Personal information
- Full name: Michael Hartley
- Born: 14 July 1952 (age 73) Yorkshire, U.K.

Sport
- Country: Great Britain
- Sport: Ultramarathon
- Event: 100 km

= Mike Hartley (runner) =

British ultramarathon runner

Michael Hartley (born 14 July 1952) is a British ultramarathon runner. He has held the record for a number of British long-distance trails, including the Pennine Way, and has represented Great Britain in the 100km road race.

Initially a climber and hiker, Hartley took up running at age 28, training by running 7 miles to and from his job as a meter reader. He was soon successful in long, off-road events, winning the 60 mile Fellsman in 1984, 1987, 1989 and 1990. He was first in some of the Long Distance Walkers Association events, including the White Peak Hundred (mile) in 1988. He finished second in the 96 mile West Highland Way Race behind Dave Wallace in 1989, a race now considered legendary.
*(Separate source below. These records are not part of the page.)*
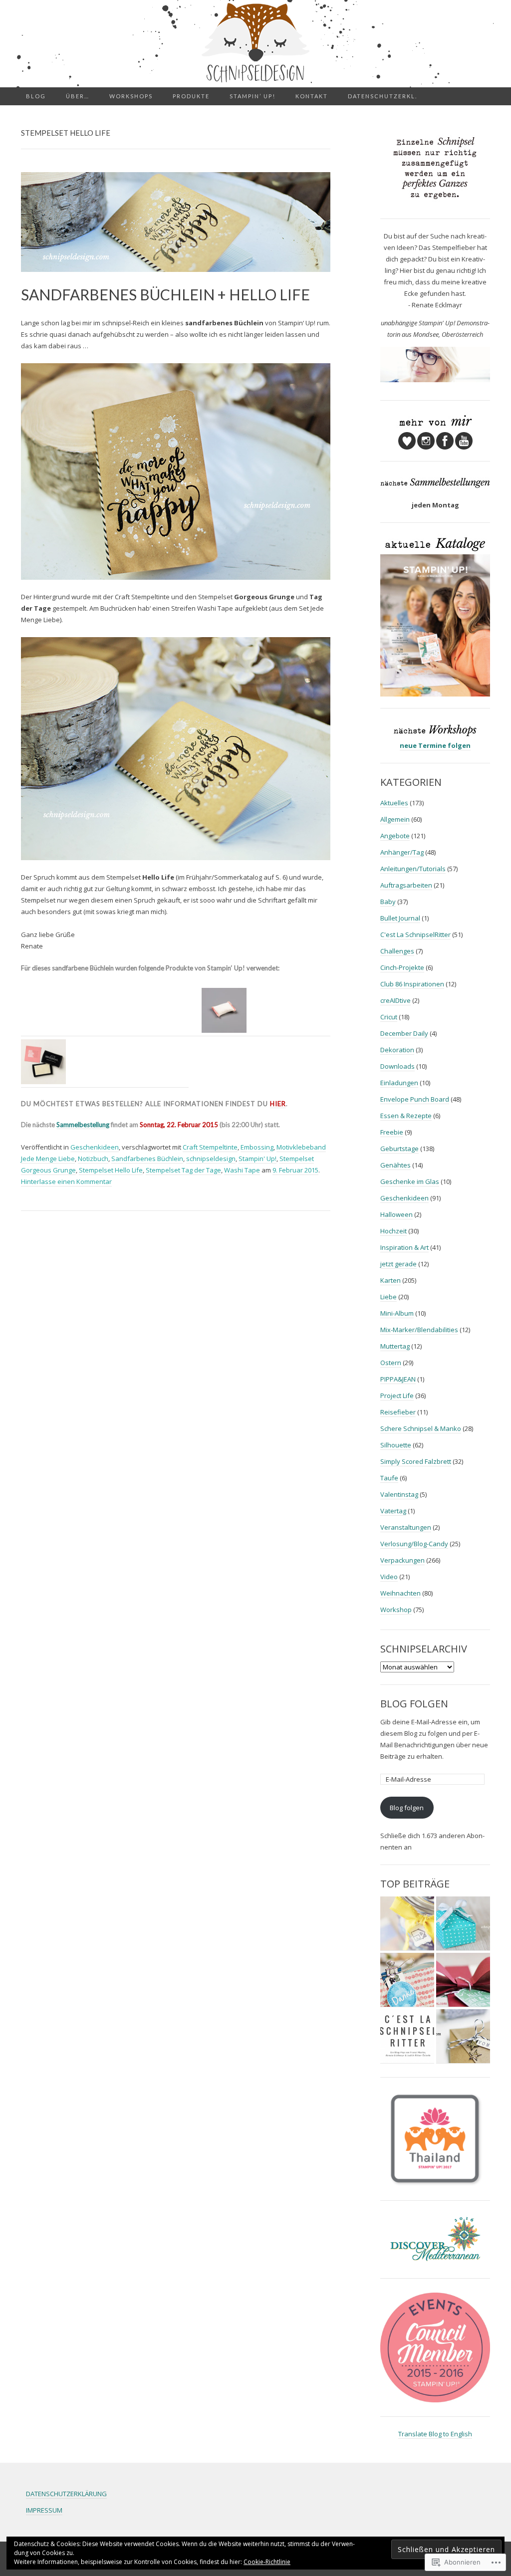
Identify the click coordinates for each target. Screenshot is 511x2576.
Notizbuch (93, 1158)
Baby (388, 901)
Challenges (397, 950)
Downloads (397, 1066)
Hartley went on to hold the Fastest Known Times (FKTs) for a number of British long-distance trails. In 1988, he ran the 212 mile Southern Upland Way in 55:55, a record which stood until 2020 when in was broken by Jack Scott. In 1989, Hartley set records for the 81 mile Dales Way with a time of 13:34 (beaten later that year by Dennis Beresford), and the 92 mile Staffordshire Way with a time of 16:10 (a record which stands to this day). In 1991, Hartley broke the record for Wainwright's 185 mile Coast to Coast route, running 1:15:36; this remained the fastest time until 2021 when Damian Hall ran 18 minutes quicker.
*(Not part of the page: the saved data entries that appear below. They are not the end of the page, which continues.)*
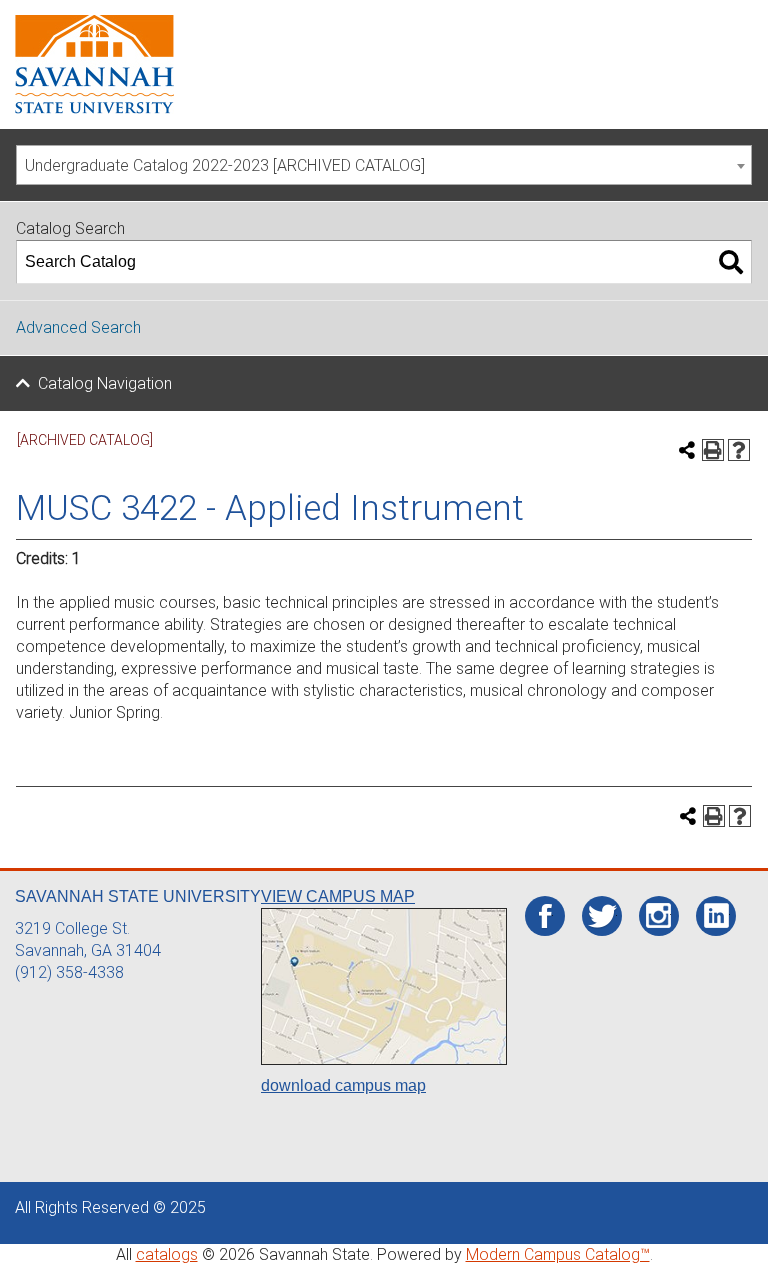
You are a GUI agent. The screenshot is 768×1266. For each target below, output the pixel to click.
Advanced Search (78, 327)
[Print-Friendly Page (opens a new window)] (713, 450)
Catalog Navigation (105, 383)
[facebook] (545, 917)
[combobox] (384, 165)
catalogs (167, 1254)
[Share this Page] (687, 450)
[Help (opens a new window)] (739, 450)
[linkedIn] (716, 916)
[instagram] (658, 916)
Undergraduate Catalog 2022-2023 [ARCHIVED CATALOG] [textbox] (225, 165)
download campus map (343, 1085)
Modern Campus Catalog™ (558, 1254)
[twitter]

In 1989, Hartley ran the 268 mile Pennine Way from Kirk Yetholm to Edale in a record time of 2 days 17 hours 20 minutes, which he considers his most famous and most satisfying achievement. He did not sleep during the run, and took 4½ hours off the previous best, set by Mike Cudahy. For his run, Hartley received awards for performance of the year from both the Fell Runners Association and the Bob Graham Club. The record stood until 2020 when John Kelly reduced the time by 34 minutes.

In 1990, Hartley ran a traverse of the twenty-four hour mountain challenges: Ramsay's Round, the Bob Graham Round, and the Paddy Buckley Round, to test himself to the limit. He finished in a continuous 3 days 14 hours 20 minutes, including travelling time between the rounds.

Later in his running career, Hartley was more prominent in road and track races. He finished third at the London to Brighton in 1992 and was victorious at the Barry 40 mile track race in 1992 and 1993, running a time of 4:00:20 in 1993. He represented Great Britain three times in the 100 km road race: at the 1993 European Championships and the 1993 and 1995 World Championships. He finished fourth in the European Championships in 6:37:45, which remains in the top ten of the British all-time road ranking list for the distance.

In 2023, Hartley wrote an autobiography entitled From One Extreme to the Other.